Thursday, October 15, 2015

“And the ark came to rest in the seventh month”


From Likutey Halakhos, Shabbos 7:69
As found in Chumash im Likutey Halakhos: Bereishis, pp. 77-78
Translated by Dovid Sears

All this is hinted in the Zohar Chadash regarding Noah’s Ark.  It is written there (Parshas Noach, 38b-39a) that Noah failed to supplicate G-d on behalf of his generation, but after he emerged from the Ark, and saw a destroyed world, he began to weep over it. The Holy One retorted, “Foolish shepherd! Now you speak, and not earlier?” Study what is written there concerning the superior level of Moshe, who sacrificed himself for the Jewish people and saved them.

[The Zohar Chadash] explains why [Noah] did not entreat G-d’s mercy for the sake of his generation: he didn’t think that even he would be spared. [He thought in his heart, “Would that I succeed in beseeching mercy for myself and be saved—all the more so if I were to succeed in praying for others.”] It describes at length how the Blessed One wanted him to entreat mercy for Israel, no matter how debased they were. See what is written on the verse, “ ‘And he sent forth the raven’ (Genesis 8:7)—This is David who constantly cried out [to G-d] like a raven…” And also what is written on the verse, “And he sent forth the dove… until it did not return again.”

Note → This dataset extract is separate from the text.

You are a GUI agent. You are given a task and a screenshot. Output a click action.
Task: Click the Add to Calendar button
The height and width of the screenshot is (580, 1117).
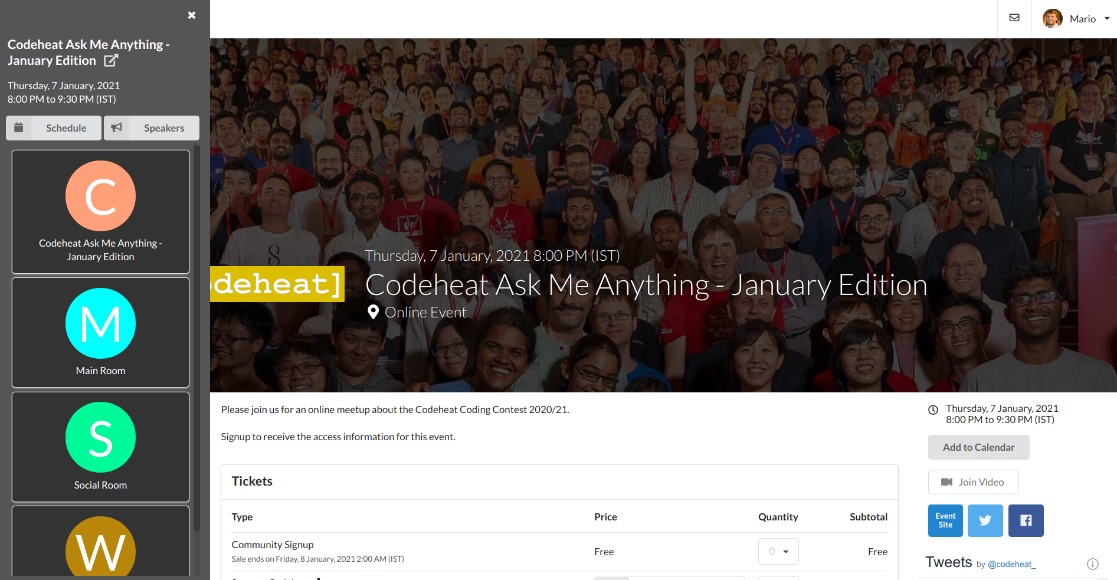[x=978, y=447]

The entire deficiency of Noah and its correction concerns the need to be expert in both the ups and downs of life [as discussed in Likutey Moharan I, 6]; he was not expert in this “halakhah” of the ways of teshuvah, like Moses and the great tzaddikim who brought forth the ways of teshuvah with such wondrous expertise. Although Noah was a whole-hearted tzaddik (“tzaddik tamim”)—he did not realize that it was possible to go out and to lower himself and gaze upon such evil people; to get involved with them; to find in them some degree of merit, and to pray on their behalf, and to arouse within them some good point. [By contrast,] this is what Moses and the great tzaddikim who came after him endeavored to accomplish with strenuous effort.

All this is included in the paradigm of “expertise in ascent and descent” [of which Rebbe Nachman speaks in the above-mentioned lesson].  Therefore, he assumed that at best he could only save himself; for he did not realize the extent of G-d’s mercies, how far they reach. Therefore, he was compelled to enter the Ark and conceal himself there to be saved. For Noah’s Ark was built with the most lofty wisdom and holiness; profound intentions (kavannos) informed its height and length and width, as well as its entire construction, as the Torah describes the details of its construction.

This alludes to teshuvah, in which we engage on Yom Kippur. As the holy Zohar states (Tikkun 21, 54b), “Noah’s Ark—this is Yom Kippur.” And so it states there, “”And the Ark came to rest in the seventh month…” (Genesis 8:4)—this is Tishrei.” Similarly, it is explained in many holy books that Noah’s Ark also alludes to the speech and words of the prayers and supplications of Israel.